=== Study text ===
We’ve all experienced the problem of condensation build up on double glazed windows. Double glazed (or double paned) windows contain a layer of air or gas trapped between two panes of glass. While this can slow down heat transfer between the two sides of the window (keeping heat inside during the winter and outside during the summer) it can also allow condensation to build up between the two panes of glass, out of the reach of paper towels or cleaners. While this is a frustrating problem, there are several steps you can take to avoid or minimize the issue.

First, Identify the Cause

Condensation build up on double glazed windows is usually caused by humidity in the air inside your home. When moisture-laden air comes into contact with a cooler surface (such as your windows) the moisture condenses out of the air and clings to the glass, much like what happens to the glass around an ice cold beverage. When it comes to your double glazed windows, this phenomenon is usually noticeably worse during the winter, because the glass in the windowpanes is at a much lower temperature than the air inside your home. Because the outside pane of glass in double-glazed windows is colder than the interior pane of glass, any moisture in the air will tend to bead up between the two panes, where it is out of your reach.

This humidity inside your home can be caused by many factors. Running a clothes dryer can drastically increase indoor humidity (think about where all that water that leaves your clothes is going!) as can showers and other sources of running water. Even something as innocuous as a freshly painted room can noticeably increase humidity levels. As the paint dries, the moisture leaves the walls and enters the air in the room.

=== Exercise data ===

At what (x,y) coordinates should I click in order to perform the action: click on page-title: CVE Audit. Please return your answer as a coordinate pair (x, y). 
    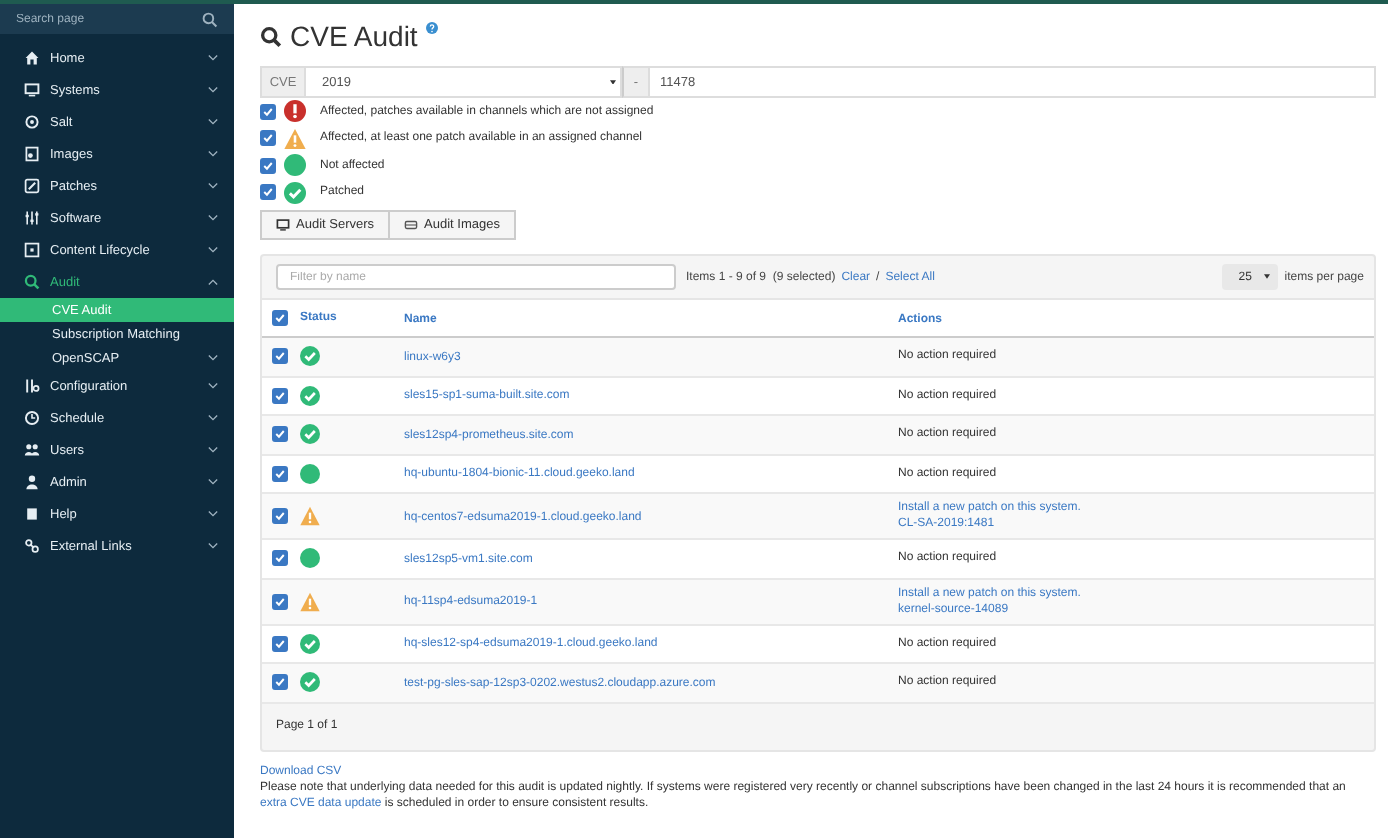
    Looking at the image, I should click on (354, 36).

=== Your tasks ===
1. Translate this sentence from the window condensation text into Spanish: "Even something as innocuous as a freshly painted room can noticeably increase humidity levels."
2. Quote the stretch of the window condensation text from "First, Identify the" through "of your reach.".

=== Task-by-task solutions ===
1. Incluso algo tan inocuo como una habitación recién pintada puede aumentar notablemente los niveles de humedad.

2.
First, Identify the Cause

Condensation build up on double glazed windows is usually caused by humidity in the air inside your home. When moisture-laden air comes into contact with a cooler surface (such as your windows) the moisture condenses out of the air and clings to the glass, much like what happens to the glass around an ice cold beverage. When it comes to your double glazed windows, this phenomenon is usually noticeably worse during the winter, because the glass in the windowpanes is at a much lower temperature than the air inside your home. Because the outside pane of glass in double-glazed windows is colder than the interior pane of glass, any moisture in the air will tend to bead up between the two panes, where it is out of your reach.